#### WHAT THE TASK REQUIRES:
If a line in the entries includes "computer", show that line.

+++

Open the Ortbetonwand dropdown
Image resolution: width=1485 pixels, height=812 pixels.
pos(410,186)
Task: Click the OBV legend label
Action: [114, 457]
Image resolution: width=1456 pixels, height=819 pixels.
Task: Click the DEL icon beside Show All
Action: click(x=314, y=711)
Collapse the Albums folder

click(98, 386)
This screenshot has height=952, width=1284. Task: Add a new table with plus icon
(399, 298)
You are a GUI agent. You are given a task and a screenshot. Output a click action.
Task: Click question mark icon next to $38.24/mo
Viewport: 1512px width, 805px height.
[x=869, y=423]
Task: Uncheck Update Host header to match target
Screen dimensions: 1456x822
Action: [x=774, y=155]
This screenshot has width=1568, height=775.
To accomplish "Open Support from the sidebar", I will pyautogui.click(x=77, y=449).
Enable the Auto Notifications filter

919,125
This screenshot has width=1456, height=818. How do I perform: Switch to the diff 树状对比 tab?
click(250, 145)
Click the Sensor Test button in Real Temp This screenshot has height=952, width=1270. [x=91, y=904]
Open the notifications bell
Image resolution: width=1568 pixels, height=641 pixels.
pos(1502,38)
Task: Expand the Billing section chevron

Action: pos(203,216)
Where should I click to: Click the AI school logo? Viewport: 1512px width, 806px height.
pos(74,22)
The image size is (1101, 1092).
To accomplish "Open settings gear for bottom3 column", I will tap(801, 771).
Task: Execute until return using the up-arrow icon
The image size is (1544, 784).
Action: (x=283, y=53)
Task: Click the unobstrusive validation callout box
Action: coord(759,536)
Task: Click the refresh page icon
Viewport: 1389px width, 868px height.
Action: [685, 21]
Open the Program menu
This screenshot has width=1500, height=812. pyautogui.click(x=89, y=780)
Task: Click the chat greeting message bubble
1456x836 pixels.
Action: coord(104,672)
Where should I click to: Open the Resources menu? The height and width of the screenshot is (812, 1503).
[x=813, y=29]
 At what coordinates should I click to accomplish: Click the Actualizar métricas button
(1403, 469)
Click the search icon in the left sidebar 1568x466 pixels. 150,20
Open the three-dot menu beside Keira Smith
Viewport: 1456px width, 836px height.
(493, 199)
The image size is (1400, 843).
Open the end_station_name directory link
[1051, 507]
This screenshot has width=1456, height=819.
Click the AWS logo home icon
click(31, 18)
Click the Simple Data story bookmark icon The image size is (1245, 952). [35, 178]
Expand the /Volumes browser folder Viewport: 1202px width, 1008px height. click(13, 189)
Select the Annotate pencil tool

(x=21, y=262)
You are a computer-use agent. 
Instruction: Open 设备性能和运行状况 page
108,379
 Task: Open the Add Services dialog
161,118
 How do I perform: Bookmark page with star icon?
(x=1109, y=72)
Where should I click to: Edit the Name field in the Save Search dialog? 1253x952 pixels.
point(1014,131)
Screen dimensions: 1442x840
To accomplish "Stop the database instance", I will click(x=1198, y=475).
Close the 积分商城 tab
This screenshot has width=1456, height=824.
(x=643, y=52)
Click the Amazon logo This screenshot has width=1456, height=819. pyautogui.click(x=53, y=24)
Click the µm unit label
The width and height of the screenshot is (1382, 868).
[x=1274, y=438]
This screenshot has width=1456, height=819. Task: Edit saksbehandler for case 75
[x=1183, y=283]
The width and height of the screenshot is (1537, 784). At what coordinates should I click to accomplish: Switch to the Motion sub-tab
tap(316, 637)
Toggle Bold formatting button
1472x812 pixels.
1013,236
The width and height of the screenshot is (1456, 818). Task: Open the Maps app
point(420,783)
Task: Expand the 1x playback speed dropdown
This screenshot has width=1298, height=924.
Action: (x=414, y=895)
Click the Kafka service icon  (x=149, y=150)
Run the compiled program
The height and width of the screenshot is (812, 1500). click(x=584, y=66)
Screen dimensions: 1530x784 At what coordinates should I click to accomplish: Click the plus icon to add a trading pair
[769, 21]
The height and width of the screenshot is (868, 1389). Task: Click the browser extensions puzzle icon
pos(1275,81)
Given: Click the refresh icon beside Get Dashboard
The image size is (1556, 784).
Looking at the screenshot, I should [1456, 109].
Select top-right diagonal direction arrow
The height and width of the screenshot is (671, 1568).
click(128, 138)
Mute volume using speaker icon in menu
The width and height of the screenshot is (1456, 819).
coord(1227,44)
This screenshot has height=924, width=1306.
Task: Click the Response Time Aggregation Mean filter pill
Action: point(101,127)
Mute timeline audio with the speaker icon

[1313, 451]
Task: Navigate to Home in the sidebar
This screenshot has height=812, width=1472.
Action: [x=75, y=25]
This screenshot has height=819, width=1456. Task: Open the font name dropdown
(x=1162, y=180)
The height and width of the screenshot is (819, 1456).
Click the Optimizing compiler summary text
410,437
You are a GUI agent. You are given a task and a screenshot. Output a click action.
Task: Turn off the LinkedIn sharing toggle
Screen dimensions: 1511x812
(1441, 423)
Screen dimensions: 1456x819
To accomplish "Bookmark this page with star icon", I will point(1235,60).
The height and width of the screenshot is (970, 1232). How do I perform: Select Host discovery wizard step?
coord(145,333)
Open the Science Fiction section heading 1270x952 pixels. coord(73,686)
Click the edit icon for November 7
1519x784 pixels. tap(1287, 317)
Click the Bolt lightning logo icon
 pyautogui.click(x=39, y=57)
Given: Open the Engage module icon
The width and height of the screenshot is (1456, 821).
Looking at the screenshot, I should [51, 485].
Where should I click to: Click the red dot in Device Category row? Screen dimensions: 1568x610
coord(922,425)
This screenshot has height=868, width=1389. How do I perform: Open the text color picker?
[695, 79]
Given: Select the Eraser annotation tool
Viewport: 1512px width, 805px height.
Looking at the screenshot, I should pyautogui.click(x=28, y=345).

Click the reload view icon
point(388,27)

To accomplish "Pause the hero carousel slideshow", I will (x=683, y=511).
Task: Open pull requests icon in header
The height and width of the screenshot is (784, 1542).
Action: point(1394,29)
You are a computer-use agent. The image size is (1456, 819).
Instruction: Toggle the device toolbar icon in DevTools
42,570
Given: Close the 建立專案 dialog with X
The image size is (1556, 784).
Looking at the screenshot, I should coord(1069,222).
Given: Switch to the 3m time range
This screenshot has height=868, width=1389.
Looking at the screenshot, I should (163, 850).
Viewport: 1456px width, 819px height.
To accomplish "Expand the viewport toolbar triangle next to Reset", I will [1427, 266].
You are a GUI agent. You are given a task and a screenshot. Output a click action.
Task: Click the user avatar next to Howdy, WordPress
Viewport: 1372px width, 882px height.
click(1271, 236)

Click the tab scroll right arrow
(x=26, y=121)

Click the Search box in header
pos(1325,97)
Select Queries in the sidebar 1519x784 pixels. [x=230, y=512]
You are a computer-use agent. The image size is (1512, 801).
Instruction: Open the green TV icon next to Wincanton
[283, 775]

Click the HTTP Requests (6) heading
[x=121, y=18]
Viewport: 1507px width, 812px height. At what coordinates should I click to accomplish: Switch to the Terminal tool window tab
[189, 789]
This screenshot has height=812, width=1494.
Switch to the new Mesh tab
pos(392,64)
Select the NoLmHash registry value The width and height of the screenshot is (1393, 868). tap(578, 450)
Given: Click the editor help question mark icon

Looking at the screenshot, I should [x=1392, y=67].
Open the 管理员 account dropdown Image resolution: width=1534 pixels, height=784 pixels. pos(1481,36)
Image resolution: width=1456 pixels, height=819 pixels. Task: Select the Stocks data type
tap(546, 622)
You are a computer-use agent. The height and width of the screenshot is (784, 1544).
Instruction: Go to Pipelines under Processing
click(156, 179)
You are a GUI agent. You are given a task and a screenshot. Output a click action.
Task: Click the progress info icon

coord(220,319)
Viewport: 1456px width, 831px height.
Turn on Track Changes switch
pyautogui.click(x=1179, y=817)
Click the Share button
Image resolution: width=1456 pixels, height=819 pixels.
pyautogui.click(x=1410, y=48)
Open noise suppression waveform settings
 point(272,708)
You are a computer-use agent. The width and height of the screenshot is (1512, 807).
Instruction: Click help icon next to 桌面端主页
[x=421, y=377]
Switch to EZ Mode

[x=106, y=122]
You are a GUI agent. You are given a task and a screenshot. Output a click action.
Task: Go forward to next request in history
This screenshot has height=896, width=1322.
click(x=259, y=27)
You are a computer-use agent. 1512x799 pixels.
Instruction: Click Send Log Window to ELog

+++

#### EXERCISE ANSWER:
You are a computer-use agent. 
You are a computer-use agent. The image size is (1456, 819).
You are a computer-use agent. The image size is (1512, 801).
You are a computer-use agent. The height and width of the screenshot is (784, 1544).
You are a computer-use agent. The width and height of the screenshot is (1512, 807).
You are a computer-use agent. 1512x799 pixels.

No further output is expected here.